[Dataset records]
· · · · ·

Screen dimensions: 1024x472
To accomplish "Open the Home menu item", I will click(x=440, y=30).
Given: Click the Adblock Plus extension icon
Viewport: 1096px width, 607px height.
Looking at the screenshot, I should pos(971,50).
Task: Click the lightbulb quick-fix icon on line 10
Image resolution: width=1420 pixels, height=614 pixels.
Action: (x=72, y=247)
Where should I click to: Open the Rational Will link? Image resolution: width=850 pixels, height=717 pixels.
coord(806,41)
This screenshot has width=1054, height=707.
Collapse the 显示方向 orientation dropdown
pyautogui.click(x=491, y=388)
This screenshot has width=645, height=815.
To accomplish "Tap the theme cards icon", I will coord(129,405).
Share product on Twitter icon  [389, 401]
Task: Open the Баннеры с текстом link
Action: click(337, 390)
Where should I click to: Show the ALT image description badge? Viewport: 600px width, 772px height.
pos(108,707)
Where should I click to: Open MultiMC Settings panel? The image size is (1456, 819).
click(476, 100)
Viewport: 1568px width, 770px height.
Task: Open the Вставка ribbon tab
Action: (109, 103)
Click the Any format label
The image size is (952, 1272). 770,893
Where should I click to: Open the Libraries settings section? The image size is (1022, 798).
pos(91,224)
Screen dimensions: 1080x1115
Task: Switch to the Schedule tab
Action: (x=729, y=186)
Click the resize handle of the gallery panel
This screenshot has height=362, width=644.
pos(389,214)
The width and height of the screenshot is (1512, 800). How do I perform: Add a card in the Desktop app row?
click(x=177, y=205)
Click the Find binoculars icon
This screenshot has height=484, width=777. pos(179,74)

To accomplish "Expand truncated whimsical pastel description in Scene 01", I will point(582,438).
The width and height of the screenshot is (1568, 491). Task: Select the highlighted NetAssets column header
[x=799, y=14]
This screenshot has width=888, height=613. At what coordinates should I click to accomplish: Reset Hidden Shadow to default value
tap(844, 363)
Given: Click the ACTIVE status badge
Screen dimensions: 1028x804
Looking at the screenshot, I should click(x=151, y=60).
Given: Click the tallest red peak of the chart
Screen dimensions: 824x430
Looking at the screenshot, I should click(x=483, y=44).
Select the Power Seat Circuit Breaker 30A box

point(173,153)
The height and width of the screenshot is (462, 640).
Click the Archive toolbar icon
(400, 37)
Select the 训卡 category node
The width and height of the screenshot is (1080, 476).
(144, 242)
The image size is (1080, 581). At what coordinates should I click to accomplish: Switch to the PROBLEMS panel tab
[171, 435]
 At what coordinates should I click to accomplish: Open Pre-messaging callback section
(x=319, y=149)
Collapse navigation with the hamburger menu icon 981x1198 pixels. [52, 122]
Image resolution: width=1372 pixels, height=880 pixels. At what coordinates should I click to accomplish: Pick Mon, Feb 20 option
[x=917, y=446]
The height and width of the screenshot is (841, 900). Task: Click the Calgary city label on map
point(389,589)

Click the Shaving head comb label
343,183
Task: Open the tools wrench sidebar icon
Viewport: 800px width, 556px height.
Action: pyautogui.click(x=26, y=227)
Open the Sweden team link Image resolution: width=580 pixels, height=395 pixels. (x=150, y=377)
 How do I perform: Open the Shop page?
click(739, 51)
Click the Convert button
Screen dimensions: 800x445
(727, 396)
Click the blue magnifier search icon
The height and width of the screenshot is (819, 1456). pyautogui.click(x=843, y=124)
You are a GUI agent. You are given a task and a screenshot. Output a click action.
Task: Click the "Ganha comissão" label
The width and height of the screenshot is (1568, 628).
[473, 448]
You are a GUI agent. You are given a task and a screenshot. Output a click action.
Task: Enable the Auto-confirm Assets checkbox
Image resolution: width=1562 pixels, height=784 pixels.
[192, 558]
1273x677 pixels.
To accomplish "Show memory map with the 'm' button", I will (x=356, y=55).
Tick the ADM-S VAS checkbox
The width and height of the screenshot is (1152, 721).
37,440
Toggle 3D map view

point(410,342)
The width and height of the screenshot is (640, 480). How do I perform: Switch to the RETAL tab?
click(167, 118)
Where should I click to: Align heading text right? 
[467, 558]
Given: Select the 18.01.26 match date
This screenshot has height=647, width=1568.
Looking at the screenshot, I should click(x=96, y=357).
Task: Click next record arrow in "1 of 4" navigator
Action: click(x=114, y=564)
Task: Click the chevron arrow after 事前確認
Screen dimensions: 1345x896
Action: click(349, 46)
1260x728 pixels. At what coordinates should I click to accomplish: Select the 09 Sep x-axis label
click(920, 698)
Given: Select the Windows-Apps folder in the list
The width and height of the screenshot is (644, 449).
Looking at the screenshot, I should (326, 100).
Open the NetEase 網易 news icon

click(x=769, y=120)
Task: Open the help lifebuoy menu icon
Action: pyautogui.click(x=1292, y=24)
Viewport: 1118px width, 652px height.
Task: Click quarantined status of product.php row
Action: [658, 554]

· · · · ·

To be done:
Find every line in the entries above that contains the word "dimensions", and copy each of those lines.

Exercise response:
Screen dimensions: 1024x472
Screen dimensions: 1080x1115
Screen dimensions: 1028x804
Screen dimensions: 824x430
Screen dimensions: 800x445
Screen dimensions: 1345x896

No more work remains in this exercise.